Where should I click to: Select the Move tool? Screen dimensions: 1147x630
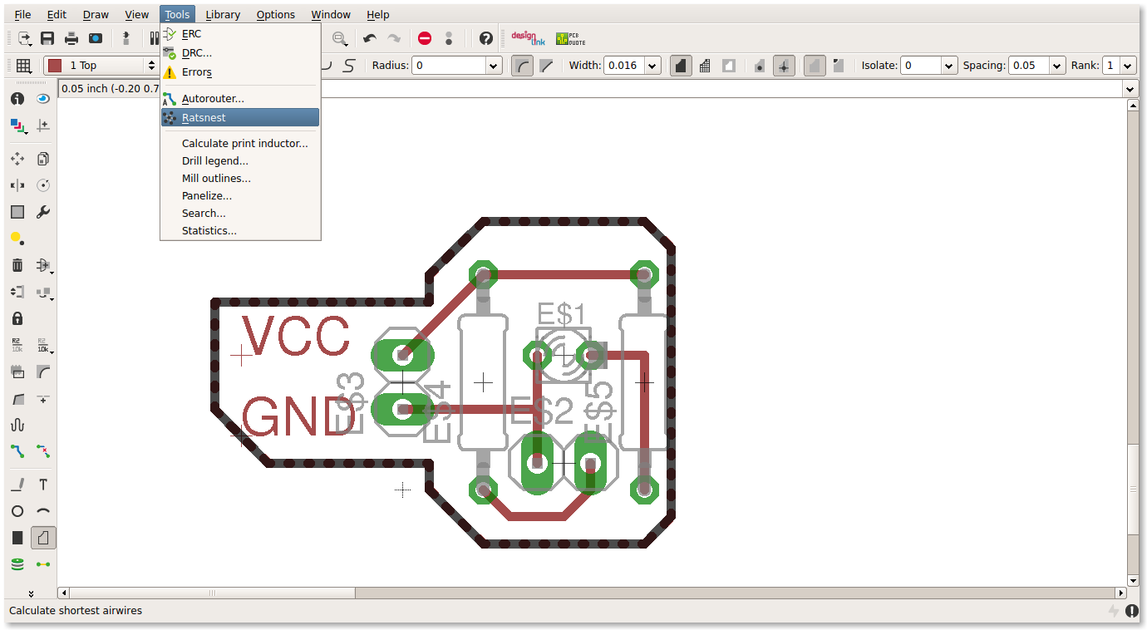17,159
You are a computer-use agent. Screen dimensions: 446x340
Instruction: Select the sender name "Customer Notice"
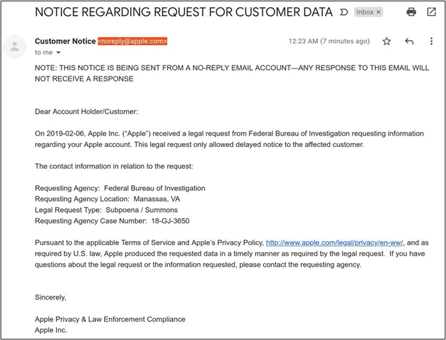coord(65,41)
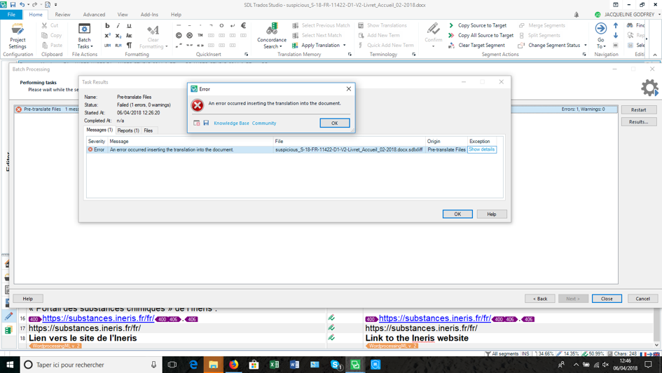
Task: Open the Apply Translation dropdown arrow
Action: [345, 45]

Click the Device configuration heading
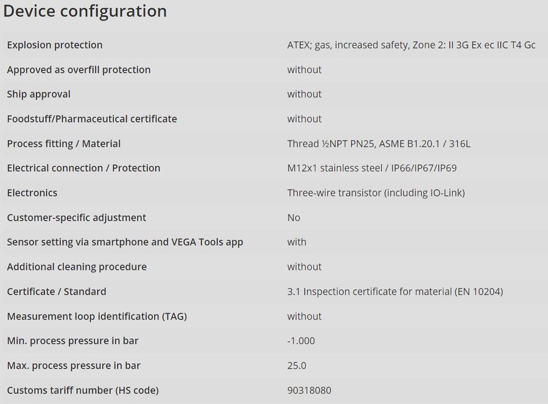point(85,12)
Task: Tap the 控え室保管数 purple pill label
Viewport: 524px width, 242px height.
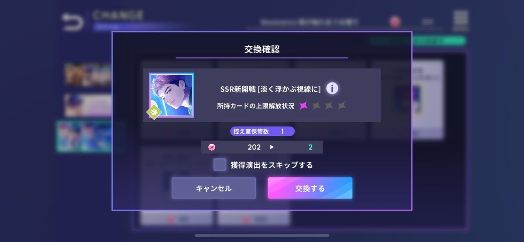Action: 262,131
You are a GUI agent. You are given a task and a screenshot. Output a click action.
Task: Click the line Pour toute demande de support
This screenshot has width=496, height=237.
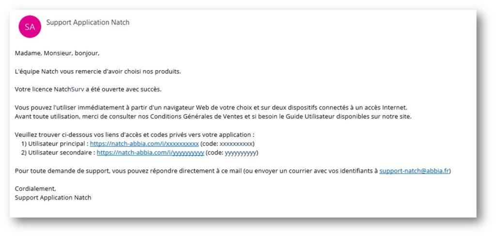(233, 171)
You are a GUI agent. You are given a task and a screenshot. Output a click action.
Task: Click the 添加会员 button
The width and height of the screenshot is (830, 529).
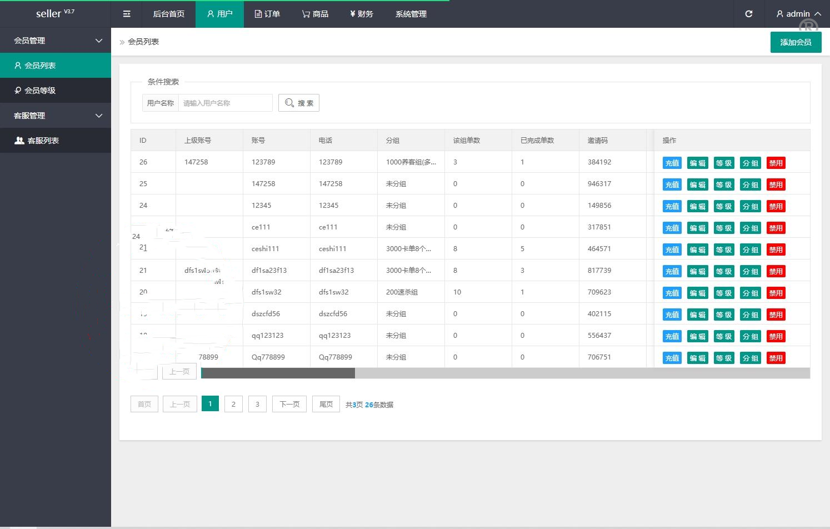tap(796, 42)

Written request ::
Write out the whole listing above verbatim, omitting every picture.

Response for this exercise ::
Where should I click to: Select the Move tool? Screen dimensions: 1147x630
17,159
You are a computer-use agent. Screen dimensions: 446x340
Instruction: Select the sender name "Customer Notice"
coord(65,41)
Task: Open the Apply Translation dropdown arrow
Action: [345, 45]

Click the Device configuration heading
point(85,12)
Task: Tap the 控え室保管数 purple pill label
Viewport: 524px width, 242px height.
Action: 262,131
You are a GUI agent. You are given a task and a screenshot. Output a click action.
Task: Click the line Pour toute demande de support
This screenshot has width=496, height=237.
(233, 171)
You are a GUI agent. You are given a task and a screenshot. Output a click action.
Task: Click the 添加会员 button
The width and height of the screenshot is (830, 529).
tap(796, 42)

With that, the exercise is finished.